High development costs for games which do not perform as anticipated and failure of platforms to achieve significant market penetration could result in potential impairments of capitalized software development and/or license costs, which would negatively affect our operating results.
 
Video games played on consoles and certain online-enabled games are expensive to develop. If our games do not achieve significant market penetration, we may not be able to recover our development costs, which could result in the impairment of capitalized software and/or costs, which would negatively affect our operating results.

Video game product development schedules are difficult to predict and can be subject to delays. Postponements in shipments can substantially impact our net sales, cash flows and operating results in any given quarter.
 
Our ability to meet product development schedules is impacted by a number of factors, including the creative processes involved, the coordination of large and sometimes geographically-dispersed development teams required by the complexity of our products, the need to localize certain products for distribution outside of the U.S., the need to refine our products prior to their release, and the time required to manufacture a game once it is submitted to the platform manufacturer. In the past, we have experienced development and manufacturing delays for several of our products. Failure to meet anticipated production schedules may cause a shortfall in our expected net sales and cash flow and thus cause our operating results and cash position in any given quarter to be materially different from expectations given our reduced product line-up.

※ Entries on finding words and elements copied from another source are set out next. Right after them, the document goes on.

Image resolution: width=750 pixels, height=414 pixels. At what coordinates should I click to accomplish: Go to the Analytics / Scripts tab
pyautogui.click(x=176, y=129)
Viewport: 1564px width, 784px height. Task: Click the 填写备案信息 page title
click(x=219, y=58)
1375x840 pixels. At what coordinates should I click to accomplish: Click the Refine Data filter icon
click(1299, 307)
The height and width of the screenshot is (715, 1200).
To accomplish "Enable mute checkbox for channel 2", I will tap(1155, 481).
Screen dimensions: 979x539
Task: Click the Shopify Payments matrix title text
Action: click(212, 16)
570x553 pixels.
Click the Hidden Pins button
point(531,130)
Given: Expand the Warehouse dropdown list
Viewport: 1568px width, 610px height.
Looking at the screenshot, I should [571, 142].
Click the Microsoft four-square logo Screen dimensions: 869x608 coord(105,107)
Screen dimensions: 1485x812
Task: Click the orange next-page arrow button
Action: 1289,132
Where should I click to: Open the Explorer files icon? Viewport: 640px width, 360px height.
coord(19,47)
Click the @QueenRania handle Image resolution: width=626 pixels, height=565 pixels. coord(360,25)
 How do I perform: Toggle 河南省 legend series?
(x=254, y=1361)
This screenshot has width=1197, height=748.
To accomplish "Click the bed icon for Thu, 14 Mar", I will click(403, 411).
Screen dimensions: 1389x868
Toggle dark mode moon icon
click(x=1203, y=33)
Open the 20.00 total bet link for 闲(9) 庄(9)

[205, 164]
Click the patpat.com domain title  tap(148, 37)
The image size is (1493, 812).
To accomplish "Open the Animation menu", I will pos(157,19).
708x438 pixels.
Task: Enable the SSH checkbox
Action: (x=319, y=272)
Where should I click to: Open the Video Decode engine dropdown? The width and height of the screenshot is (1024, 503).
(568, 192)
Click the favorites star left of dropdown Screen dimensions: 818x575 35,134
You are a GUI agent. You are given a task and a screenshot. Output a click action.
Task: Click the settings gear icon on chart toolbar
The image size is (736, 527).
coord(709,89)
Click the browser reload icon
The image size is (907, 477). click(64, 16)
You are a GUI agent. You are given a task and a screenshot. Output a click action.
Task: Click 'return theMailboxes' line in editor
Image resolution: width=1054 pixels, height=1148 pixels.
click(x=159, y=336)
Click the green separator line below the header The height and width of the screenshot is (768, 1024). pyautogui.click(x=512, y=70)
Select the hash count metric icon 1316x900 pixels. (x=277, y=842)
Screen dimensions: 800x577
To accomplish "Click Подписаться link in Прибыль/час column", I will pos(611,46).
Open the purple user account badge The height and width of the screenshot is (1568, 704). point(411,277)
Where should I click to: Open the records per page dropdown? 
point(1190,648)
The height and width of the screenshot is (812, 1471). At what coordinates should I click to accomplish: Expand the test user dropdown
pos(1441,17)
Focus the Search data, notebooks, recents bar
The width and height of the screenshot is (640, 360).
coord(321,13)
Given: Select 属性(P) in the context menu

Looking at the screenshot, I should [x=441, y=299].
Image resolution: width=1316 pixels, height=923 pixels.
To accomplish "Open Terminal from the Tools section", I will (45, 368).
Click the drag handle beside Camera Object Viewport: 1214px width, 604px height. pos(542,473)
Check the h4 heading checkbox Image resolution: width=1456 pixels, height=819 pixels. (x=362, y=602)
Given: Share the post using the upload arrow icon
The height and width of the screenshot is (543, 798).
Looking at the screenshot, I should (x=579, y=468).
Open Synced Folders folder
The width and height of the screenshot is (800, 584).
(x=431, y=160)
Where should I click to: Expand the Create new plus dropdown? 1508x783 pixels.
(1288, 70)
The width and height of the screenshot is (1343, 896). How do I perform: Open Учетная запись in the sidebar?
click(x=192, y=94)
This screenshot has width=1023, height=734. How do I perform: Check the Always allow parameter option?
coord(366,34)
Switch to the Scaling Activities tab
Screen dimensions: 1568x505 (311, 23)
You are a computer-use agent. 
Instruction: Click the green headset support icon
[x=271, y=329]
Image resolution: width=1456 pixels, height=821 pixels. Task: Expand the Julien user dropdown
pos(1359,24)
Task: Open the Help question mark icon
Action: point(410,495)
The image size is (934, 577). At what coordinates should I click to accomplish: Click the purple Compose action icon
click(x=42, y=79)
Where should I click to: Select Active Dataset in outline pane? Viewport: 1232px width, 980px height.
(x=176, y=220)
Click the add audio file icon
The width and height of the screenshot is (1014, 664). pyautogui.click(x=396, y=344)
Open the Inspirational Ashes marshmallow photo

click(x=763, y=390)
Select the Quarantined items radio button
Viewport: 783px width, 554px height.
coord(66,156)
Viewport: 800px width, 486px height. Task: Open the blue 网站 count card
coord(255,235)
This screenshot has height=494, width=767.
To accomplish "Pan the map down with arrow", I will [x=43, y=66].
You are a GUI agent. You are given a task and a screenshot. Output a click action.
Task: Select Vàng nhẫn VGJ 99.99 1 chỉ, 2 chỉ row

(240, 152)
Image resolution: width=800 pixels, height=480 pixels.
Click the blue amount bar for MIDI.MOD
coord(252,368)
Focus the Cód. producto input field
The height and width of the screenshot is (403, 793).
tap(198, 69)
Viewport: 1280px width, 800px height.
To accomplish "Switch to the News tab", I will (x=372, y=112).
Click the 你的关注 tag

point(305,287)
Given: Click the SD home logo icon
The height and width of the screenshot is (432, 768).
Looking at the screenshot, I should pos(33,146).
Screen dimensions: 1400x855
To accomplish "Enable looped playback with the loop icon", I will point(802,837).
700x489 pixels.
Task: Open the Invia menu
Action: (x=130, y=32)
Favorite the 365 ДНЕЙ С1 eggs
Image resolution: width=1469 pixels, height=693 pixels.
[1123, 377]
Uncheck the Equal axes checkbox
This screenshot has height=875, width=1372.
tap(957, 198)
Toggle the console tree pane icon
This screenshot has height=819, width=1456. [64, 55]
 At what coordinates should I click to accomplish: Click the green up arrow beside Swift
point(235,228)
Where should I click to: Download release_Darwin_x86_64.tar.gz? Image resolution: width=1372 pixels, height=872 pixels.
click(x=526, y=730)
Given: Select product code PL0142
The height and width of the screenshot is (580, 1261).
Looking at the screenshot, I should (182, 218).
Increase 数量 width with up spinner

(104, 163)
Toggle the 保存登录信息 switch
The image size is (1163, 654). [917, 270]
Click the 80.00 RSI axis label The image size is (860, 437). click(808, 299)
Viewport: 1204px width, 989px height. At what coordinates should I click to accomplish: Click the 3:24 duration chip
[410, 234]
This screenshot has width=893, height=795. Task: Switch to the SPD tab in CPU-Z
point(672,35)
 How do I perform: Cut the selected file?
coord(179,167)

We rely on external developers for the development of some of our titles.
 
Some of our games are developed by third-party developers. We do not have direct control over the business, finances and operational practices of these external developers. A delay or failure to complete the work performed by external developers has and may in the future result in delays in, or cancellations of, product releases. Additionally, the future success of externally-developed titles will depend on our continued ability to maintain relationships and secure agreements on favorable terms with skilled external developers. Our competitors may acquire the businesses of key developers or sign them to exclusive development arrangements. In either case, we would not be able to continue to engage such developers' services for our products, except for those that they are contractually obligated to complete for us. We cannot guarantee that we will be able to establish or maintain such relationships with external developers, and failure to do so could result in a negative impact on our business and financial results.
 
Defects in our game software could harm our reputation or decrease the market acceptance of our products.
 
Our game software may contain defects. In addition, because we do not manufacture our games for console platforms, we may not discover defects until after our products are in use by retail customers. Any defects in our software could damage our reputation, cause our customers to terminate relationships with us or to initiate product liability suits against us, divert our engineering resources, delay market acceptance of our products, increase our costs or cause our net sales to decline.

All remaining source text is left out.